В пару-тройку фраз Ася укладывает эпизод о потерявшихся подружках, продолжает про что-то там еще. Не столько слушаю, сколько ловлю мимику и движения. То, как морщит нос… распахивает глаза, со все еще мокрыми от воды, длиннющими, почти до бровей ресницами, как вскользь улыбается, как… продолжает дотрагиваться до красавчика (и почему каждое движение маленькой ручки резонирует на моих нервах, будто кто ржавым гвоздем по стеклу ведёт?)... Теперь она поддевает пальцами и слегка подтягивает за пояс бриджи. Отвлекаясь на это, убирает руку, а парень, будто очнувшись, резко садится на корточки, чуть толкнув ее в ноги, отчего худенькая девчонка оступается, но успевает поймать равновесие.

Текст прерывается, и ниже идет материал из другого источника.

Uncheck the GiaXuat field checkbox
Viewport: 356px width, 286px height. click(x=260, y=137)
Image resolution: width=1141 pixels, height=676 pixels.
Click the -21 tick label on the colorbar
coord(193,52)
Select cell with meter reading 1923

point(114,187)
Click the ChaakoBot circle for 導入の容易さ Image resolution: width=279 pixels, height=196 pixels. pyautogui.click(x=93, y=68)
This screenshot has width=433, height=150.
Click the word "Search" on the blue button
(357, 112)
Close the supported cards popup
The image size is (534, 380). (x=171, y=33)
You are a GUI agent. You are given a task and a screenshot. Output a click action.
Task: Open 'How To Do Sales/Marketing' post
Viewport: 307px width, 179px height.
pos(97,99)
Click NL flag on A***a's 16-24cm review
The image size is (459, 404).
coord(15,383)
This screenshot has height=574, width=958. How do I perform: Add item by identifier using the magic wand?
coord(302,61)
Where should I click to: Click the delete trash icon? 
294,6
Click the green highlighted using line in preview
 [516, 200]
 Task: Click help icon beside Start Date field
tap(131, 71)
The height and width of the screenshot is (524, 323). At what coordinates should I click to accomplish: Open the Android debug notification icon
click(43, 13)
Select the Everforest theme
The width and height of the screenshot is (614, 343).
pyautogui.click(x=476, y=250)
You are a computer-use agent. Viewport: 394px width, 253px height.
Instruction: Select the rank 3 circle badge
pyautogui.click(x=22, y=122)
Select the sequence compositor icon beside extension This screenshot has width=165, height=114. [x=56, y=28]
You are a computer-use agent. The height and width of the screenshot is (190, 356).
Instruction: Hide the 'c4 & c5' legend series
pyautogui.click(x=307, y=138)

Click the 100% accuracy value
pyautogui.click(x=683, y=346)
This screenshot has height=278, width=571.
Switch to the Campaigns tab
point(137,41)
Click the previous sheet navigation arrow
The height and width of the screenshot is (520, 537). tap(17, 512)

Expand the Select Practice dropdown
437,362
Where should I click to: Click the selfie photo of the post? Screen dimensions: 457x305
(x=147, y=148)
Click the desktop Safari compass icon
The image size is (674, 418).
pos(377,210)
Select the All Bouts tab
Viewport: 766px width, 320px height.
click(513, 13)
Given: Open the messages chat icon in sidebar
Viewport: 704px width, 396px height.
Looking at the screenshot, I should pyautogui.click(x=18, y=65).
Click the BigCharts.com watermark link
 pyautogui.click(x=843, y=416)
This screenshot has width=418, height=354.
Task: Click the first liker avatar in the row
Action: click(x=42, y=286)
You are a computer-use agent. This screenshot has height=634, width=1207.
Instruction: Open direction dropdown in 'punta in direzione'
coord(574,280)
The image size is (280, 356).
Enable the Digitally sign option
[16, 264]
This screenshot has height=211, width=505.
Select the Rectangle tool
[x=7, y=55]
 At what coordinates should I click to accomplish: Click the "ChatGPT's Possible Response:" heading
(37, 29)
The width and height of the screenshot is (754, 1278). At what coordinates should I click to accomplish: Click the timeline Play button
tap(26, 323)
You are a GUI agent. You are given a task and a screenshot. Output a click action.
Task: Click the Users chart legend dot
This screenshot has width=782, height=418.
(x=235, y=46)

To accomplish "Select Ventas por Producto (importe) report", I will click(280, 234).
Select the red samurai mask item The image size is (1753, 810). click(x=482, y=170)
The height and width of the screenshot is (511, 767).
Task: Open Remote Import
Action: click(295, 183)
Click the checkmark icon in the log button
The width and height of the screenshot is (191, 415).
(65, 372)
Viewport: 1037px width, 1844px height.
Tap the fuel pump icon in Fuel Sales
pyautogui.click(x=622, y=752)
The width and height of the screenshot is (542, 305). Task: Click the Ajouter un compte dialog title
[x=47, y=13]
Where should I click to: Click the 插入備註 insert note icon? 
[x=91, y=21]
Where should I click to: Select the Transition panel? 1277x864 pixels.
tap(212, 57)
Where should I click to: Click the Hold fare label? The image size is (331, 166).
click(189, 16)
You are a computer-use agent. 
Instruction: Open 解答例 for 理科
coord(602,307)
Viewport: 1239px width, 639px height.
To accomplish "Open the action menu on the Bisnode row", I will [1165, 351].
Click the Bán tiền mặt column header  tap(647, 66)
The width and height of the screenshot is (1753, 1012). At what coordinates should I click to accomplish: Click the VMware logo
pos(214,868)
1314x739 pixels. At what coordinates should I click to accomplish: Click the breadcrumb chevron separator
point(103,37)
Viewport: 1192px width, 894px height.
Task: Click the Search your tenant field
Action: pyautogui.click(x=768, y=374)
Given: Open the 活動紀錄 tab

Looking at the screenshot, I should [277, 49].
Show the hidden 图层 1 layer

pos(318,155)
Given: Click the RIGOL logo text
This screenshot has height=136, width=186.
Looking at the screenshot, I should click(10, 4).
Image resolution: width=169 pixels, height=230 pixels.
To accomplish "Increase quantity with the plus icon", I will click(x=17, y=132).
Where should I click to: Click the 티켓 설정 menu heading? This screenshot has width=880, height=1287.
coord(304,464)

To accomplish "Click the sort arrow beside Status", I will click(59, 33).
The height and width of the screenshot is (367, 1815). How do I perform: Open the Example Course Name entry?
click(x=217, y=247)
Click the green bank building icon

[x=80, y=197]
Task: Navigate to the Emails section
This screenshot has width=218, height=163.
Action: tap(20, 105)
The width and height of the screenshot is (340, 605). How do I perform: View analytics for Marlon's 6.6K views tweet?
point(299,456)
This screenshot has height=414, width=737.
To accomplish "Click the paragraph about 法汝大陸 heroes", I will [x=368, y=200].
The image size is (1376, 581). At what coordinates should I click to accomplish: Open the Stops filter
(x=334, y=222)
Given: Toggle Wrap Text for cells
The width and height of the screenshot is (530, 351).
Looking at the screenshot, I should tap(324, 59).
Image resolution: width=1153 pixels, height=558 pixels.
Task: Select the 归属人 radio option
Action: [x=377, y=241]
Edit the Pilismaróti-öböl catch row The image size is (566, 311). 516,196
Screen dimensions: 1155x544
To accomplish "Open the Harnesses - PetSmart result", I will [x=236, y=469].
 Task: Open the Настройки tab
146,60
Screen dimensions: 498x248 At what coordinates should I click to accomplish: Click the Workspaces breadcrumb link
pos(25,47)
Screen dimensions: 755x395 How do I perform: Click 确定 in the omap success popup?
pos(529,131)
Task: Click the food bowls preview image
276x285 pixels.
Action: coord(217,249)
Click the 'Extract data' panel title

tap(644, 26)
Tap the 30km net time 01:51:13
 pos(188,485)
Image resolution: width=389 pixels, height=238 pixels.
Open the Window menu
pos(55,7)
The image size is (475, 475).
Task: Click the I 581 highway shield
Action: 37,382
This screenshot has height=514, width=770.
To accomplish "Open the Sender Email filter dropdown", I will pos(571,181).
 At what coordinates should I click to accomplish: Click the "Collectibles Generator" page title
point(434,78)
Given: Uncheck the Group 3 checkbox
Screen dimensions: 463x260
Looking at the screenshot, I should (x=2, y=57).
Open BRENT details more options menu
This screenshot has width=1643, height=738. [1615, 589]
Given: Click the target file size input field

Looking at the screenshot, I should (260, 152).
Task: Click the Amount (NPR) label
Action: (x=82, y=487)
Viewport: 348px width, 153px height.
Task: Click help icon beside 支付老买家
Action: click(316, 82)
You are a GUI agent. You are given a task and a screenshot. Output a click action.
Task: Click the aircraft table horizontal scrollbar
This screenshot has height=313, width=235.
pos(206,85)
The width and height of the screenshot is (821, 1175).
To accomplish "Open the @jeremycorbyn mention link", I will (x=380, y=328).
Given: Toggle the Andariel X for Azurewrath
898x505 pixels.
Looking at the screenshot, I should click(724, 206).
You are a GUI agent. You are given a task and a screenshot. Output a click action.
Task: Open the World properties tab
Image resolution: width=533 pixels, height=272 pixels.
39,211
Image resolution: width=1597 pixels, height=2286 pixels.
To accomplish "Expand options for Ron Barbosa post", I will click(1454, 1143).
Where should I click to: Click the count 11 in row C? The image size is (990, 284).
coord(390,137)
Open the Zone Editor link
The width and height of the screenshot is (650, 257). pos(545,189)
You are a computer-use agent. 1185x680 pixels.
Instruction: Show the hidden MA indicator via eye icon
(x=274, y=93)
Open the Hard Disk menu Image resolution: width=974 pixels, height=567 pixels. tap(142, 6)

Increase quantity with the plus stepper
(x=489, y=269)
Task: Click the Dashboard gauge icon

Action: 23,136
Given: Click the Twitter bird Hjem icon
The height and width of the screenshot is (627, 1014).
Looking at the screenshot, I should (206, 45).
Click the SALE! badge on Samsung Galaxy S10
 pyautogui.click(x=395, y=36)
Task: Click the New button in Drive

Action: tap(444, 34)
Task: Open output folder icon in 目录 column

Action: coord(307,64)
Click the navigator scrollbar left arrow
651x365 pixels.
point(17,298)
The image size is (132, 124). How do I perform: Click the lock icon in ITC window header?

– Тимош, аккуратнее! – вырывается у малышки. На лице парня сожаление, и он как-то по-детски гладит ее коленку.

– Извини, – выдавливает хрипловато.

Надо же! Не немой.

Ася примирительно кивает, снова ероша его волосы. А он, зевнув, и сбросив с плеч рубашку, опять наплевательски прикрывает глаза. Не торопит ее, сидит, ждет, но убийственно игнорирует малейшие правила приличия. И я чувствую себя так, будто мне под нос ткнули «фак». Вместо жужжания каких-то мошек в высоких кустах бузины, журчания родника и отдаленных голосов, идущих по дороге людей, я с удовольствием послушал бы звук чьей-то хрустнувшей челюсти.